::: Extracted material :::
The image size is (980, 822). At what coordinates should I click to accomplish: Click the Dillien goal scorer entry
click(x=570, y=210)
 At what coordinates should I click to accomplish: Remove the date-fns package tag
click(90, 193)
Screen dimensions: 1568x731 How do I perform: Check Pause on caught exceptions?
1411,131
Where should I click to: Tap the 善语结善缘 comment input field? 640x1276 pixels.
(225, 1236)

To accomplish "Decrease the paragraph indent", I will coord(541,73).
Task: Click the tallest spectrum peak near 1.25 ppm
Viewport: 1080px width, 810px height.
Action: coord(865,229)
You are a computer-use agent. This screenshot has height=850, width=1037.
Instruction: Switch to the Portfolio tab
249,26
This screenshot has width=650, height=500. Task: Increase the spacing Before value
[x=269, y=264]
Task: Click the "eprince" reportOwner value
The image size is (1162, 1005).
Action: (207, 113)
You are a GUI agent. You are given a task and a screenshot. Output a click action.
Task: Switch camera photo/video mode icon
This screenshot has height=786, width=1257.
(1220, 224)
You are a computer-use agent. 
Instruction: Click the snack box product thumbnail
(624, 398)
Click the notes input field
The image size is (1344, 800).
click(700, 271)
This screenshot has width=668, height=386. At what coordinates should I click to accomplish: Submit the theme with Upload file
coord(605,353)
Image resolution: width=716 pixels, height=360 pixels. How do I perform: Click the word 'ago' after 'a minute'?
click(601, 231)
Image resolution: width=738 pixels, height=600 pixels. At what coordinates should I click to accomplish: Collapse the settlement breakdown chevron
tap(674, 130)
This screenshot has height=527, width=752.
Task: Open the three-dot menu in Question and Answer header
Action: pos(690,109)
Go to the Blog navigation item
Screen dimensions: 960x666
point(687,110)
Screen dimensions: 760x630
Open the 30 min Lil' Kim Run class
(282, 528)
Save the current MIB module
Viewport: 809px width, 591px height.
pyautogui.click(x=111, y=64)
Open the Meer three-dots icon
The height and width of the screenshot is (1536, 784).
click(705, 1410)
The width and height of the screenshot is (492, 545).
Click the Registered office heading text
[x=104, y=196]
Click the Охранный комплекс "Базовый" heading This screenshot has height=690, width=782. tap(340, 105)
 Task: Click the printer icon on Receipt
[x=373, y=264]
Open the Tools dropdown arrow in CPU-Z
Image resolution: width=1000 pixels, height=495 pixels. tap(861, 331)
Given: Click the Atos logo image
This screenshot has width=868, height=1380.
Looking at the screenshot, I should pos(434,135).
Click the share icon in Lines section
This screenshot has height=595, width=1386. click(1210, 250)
:::
Task goal - Rewrite the data above as a numbered list. Start with the line containing "Save the current MIB module", go on through the line containing "[x=104, y=196]", include only those lines, and leave out any blank ones.

Correct output -
1. Save the current MIB module
2. Viewport: 809px width, 591px height.
3. pyautogui.click(x=111, y=64)
4. Open the Meer three-dots icon
5. The height and width of the screenshot is (1536, 784).
6. click(705, 1410)
7. The width and height of the screenshot is (492, 545).
8. Click the Registered office heading text
9. [x=104, y=196]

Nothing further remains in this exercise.